▸ **Given records**
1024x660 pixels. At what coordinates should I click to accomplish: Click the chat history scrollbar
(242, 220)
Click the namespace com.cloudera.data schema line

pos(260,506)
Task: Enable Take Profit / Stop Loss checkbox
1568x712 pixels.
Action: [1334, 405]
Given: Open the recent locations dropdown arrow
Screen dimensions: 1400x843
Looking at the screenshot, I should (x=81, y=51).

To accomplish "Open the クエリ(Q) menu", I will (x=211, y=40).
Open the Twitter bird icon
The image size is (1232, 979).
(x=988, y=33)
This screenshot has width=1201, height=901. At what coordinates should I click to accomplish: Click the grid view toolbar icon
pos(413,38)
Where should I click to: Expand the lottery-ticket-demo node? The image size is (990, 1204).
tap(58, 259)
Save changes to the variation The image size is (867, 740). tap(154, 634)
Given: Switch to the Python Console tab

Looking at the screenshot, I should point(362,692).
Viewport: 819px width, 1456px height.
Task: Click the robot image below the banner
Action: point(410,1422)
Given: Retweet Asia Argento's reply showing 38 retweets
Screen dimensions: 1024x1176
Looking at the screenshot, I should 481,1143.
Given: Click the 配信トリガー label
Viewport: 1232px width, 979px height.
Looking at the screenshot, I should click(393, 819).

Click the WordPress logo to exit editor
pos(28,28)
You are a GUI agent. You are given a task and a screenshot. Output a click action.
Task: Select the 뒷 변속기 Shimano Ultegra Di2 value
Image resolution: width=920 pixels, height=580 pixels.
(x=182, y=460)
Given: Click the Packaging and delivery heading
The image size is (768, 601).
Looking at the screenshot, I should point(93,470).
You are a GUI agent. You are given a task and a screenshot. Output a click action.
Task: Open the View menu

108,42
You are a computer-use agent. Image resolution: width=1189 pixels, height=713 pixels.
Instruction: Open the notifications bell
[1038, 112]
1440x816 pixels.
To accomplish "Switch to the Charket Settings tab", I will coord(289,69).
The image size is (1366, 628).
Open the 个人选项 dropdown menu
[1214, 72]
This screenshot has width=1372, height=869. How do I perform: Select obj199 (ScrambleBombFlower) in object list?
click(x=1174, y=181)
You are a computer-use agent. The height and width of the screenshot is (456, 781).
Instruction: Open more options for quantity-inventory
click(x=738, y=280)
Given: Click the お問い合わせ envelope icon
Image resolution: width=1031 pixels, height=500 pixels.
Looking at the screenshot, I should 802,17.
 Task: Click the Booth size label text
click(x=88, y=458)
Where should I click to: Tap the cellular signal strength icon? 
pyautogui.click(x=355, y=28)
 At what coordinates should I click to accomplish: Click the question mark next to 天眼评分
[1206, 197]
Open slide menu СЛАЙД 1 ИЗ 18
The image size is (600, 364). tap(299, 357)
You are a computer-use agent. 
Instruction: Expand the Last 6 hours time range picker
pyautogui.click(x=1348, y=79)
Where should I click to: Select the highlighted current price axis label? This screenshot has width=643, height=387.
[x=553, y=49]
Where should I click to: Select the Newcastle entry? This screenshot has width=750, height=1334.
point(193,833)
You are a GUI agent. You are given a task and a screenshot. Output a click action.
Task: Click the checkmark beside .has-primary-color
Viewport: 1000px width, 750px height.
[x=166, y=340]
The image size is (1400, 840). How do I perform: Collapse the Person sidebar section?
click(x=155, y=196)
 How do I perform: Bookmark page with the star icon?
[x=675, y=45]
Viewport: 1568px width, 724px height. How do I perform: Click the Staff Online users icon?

▸ **What the task requires**
Write out the records word for word, starting at the very beginning and ending at the line containing "pos(413,38)", with that line included.

▸ **Full output**
1024x660 pixels. At what coordinates should I click to accomplish: Click the chat history scrollbar
(242, 220)
Click the namespace com.cloudera.data schema line

pos(260,506)
Task: Enable Take Profit / Stop Loss checkbox
1568x712 pixels.
Action: [1334, 405]
Given: Open the recent locations dropdown arrow
Screen dimensions: 1400x843
Looking at the screenshot, I should (x=81, y=51).

To accomplish "Open the クエリ(Q) menu", I will (x=211, y=40).
Open the Twitter bird icon
The image size is (1232, 979).
(x=988, y=33)
This screenshot has width=1201, height=901. At what coordinates should I click to accomplish: Click the grid view toolbar icon
pos(413,38)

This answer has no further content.